朱意遠羞愧又有些慌張地跪下“是奴才辦事不力,還要讓主子操心,奴才該死。”雖然他是后來才調到六阿哥身邊的,但因為是皇上指派,他又有資歷有能力,所以他在六阿哥身邊首席太監的地位還是很牢固的,即便是章元化、曹康四個從小陪伴六阿哥的老人也尊他敬他。
可隨著時間流逝,章元化、曹康他們漸漸歷練出來,能獨擋一面不說,如今甚至已經出宮開始為六阿哥奔走辦差。若是別的主子,朱意遠還不會在意,因為他們太監的生存法則,最重要的就是要簡在主心,只有時時刻刻跟在主子身邊,將主子伺候好了,才能不讓主子忘了自己,不被后來居上擠下去。
但偏偏他的主子是六阿哥,這一位很多時候都不像皇家之人,在六阿哥心里,身邊人最重要的是有能力、能辦好差事,否則即使日日在六阿哥眼前晃,也比不過能在外辦好差事的。
他身為毓慶宮總管太監,基本不可能有出宮辦差的機會,如果連宮里這一攤子都管不好,那他在六阿哥這里失寵簡直是肉眼可見的事。
“好了,起來吧,我也不是怪你,就是提醒一下,別動不動就該死該死的,不至于。”弘書道,“現在先去問問吧,皇阿瑪究竟是為何事生氣。”
“嗻。”朱意遠抱著戴罪立功的心思,不僅去打聽了皇上因何生氣,還深入挖掘了一下事情的內幕,沒想到竟有意外收獲。
“回主子,皇上此番動氣,乃是因為,有人告發江寧織造曹頫秘密轉移家產,寄存在親戚家以及京城老宅。皇上召見怡親王,是令怡親王總攬曹頫抄家之事,京城老宅如今已經被查抄,金陵方面由江南總督范時繹和新任江寧織造隋赫德負責。”
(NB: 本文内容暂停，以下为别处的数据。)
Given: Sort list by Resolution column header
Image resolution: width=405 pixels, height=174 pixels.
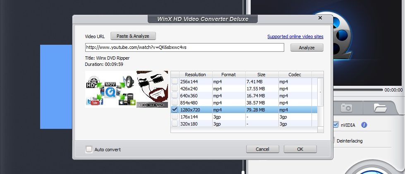Looking at the screenshot, I should coord(195,75).
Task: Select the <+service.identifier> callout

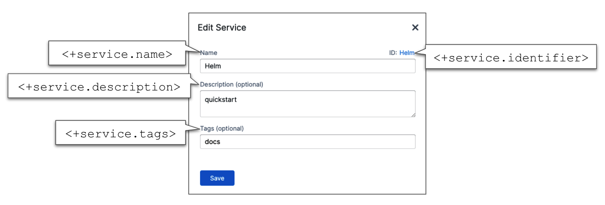Action: [511, 58]
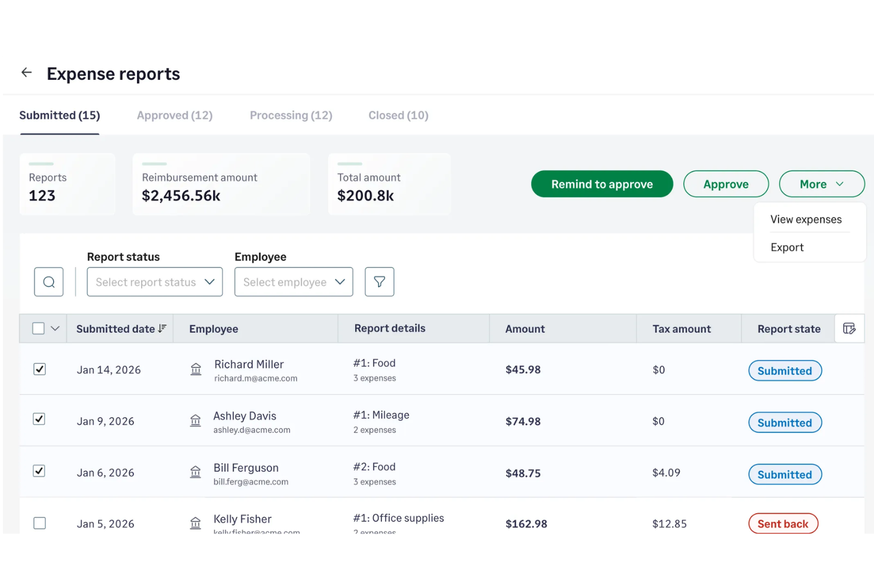The width and height of the screenshot is (874, 583).
Task: Click the edit columns icon in table header
Action: (x=849, y=328)
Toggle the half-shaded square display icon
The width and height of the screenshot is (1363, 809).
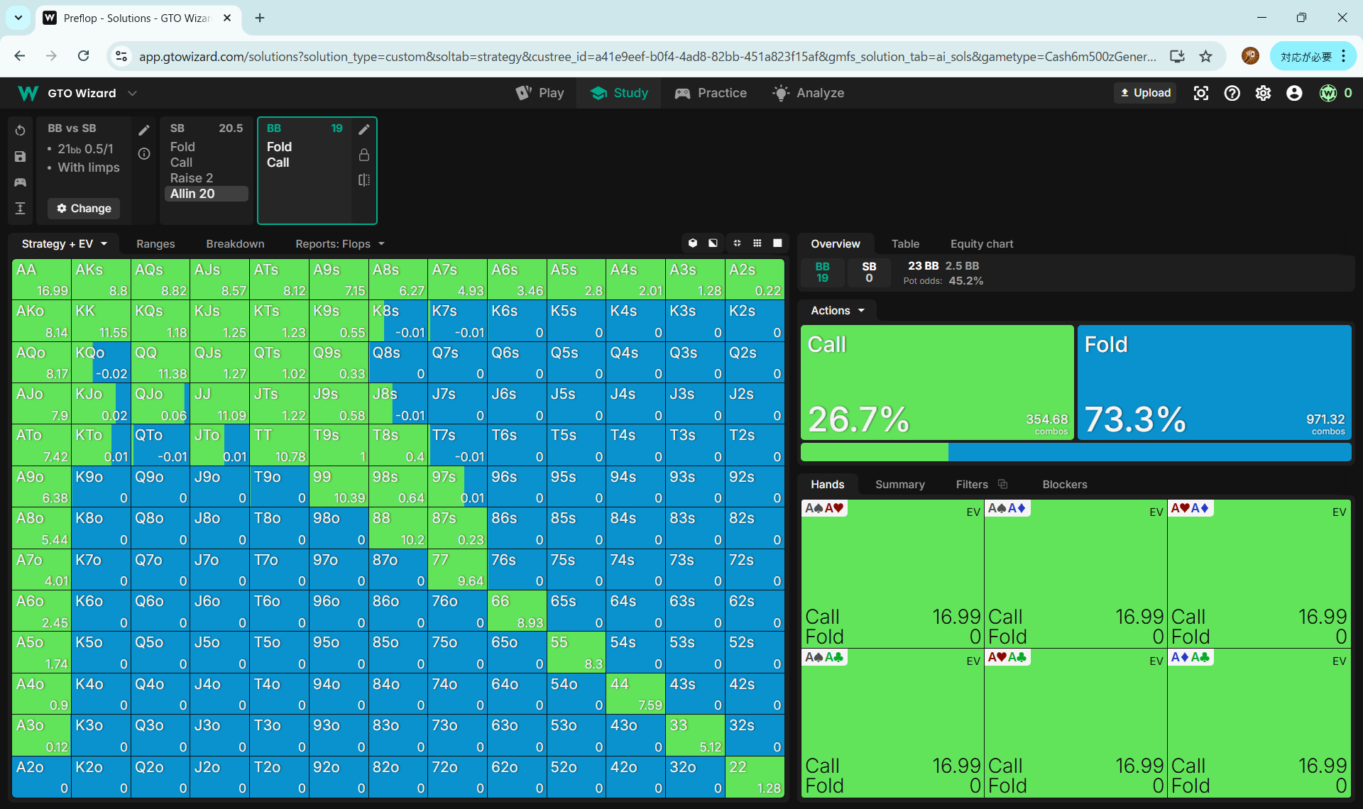713,243
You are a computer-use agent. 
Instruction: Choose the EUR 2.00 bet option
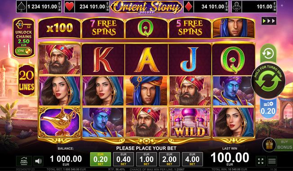pyautogui.click(x=169, y=159)
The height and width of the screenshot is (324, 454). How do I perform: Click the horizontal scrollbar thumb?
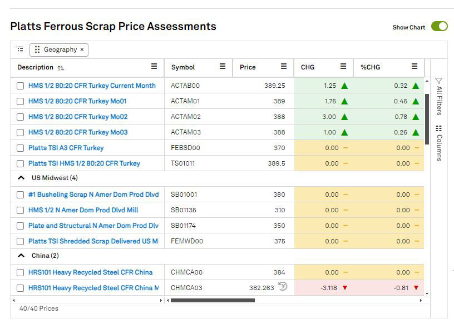[x=213, y=301]
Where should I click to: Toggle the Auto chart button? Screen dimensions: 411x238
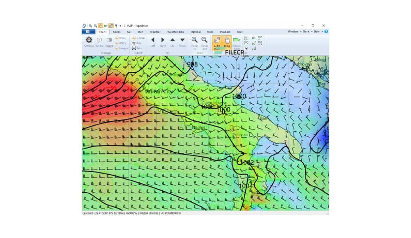217,42
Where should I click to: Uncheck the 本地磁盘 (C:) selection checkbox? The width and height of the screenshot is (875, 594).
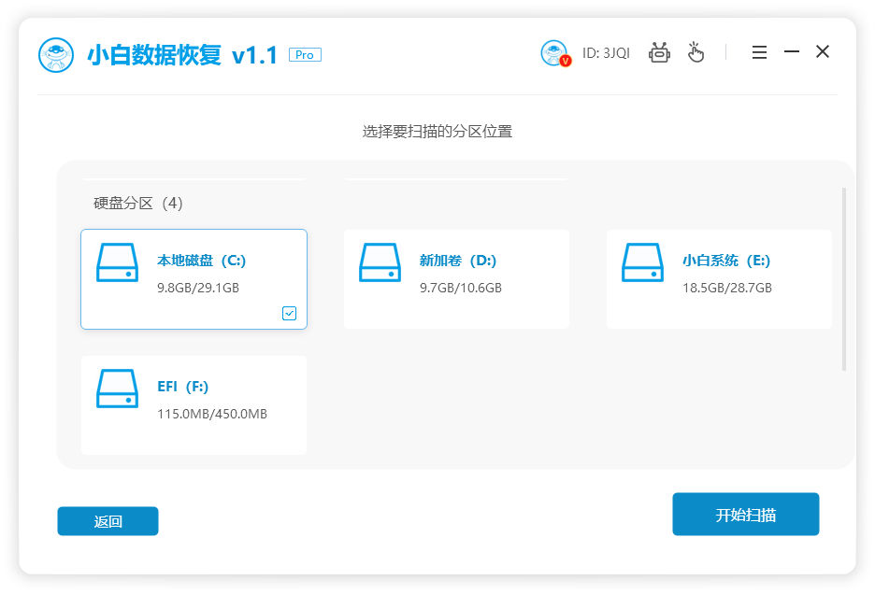pos(289,314)
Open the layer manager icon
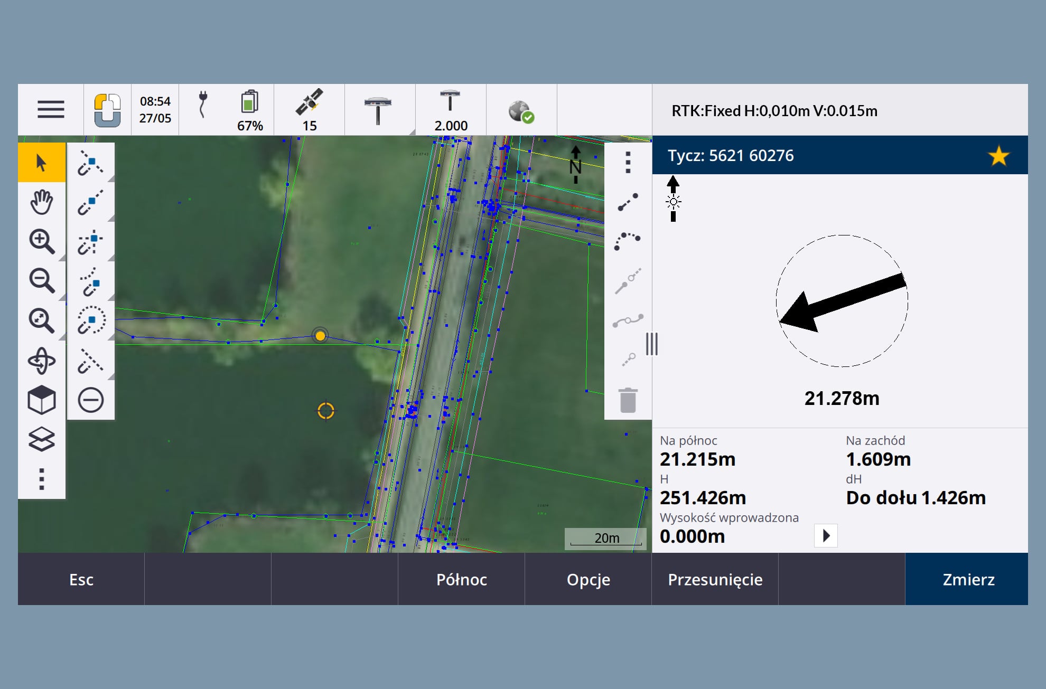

弘書微微皺眉,他還是這月月初才知道曹頫這個人,起因是山東巡撫上折彈劾此人勒索驛站,阿瑪下令將其革職徹查。他當時聽到這個姓就想到了曹雪芹,起了興趣讓人去查,一查果然是他知道的那個曹家,只不過曹家常年居于金陵,并不能打聽到其族中有沒有一個叫曹雪芹的小輩。
事情到這里也就算了,弘書并沒有關注事件后續,本來嘛,每年像這種貪官阿瑪處置的沒有五十也有三十,京城內務府都滾了多少人頭了,不差一個下屬機構的曹頫。
至于曹雪芹,他固然才華橫溢,但曹家貪污卻也是事實,抄家的下場并不算冤枉他們,弘書可不會因為他有才華就忽略他們家的犯法事實。
只是沒想到,他不關注還能聽到后續,而且這個后續聽起來既視感怎么這么強呢這不就是紅樓夢里甄家的操作嘛,果然,甄家才是真。
而阿瑪會如此生氣,甚至令十三叔負責一個小小官員的抄家也不奇怪,蓋因前幾月處置隆科多時,隆科多便有各處轉運埋藏金銀財寶之事,令阿瑪深痛惡覺,曹頫這純屬是撞到槍口上了。
“行了,既然事情調查清楚了,那就去忙吧。”弘書道,“好好給下面那些人說說,不要聽風就是雨、一驚一乍的。”
“是。”朱意遠先答應,然后猶豫道,“主子,奴才還打聽到一事,不知是真是假。”
還跟他賣關子,弘書挑眉“說罷。”
朱意遠上前兩步,壓低聲音道“奴才打聽到,怡親王從曹家在京城的老宅里
查抄出來的東西與告發信上所說的數字對不上,聽說有曹家下人交代,缺的那一部分是送到四阿哥府上去了。”
弘書微微睜大眼,弘歷出宮開府還不足一年,這就跟一直南京任職的曹頫搭上線了
弘歷焦躁的在屋里來回轉圈,忍不住隨手拿起桌上的鎮紙砸向屋內伺候的小太監,怒吼“去看看,沈歸怎么還沒到”
“奴才馬上去、馬上去。”小太監忍著疼,連滾帶爬的跑出去,沒跑出多遠就看到疾步而來的沈歸,當即大松一口去,只覺得腦袋在脖子上長穩了些,“沈先生,沈先生,您快著些,主子催呢。”
沈歸十分了解弘歷的脾氣,知道這是催命了,再顧不得文人風度,小跑起來,直到門外才停下略喘兩口氣,瞬間變成沉穩可靠有謀略的沈先生。
“草民見過貝勒爺。”
沈歸優雅從容地行禮,沒想到迎來的卻是一方硯臺。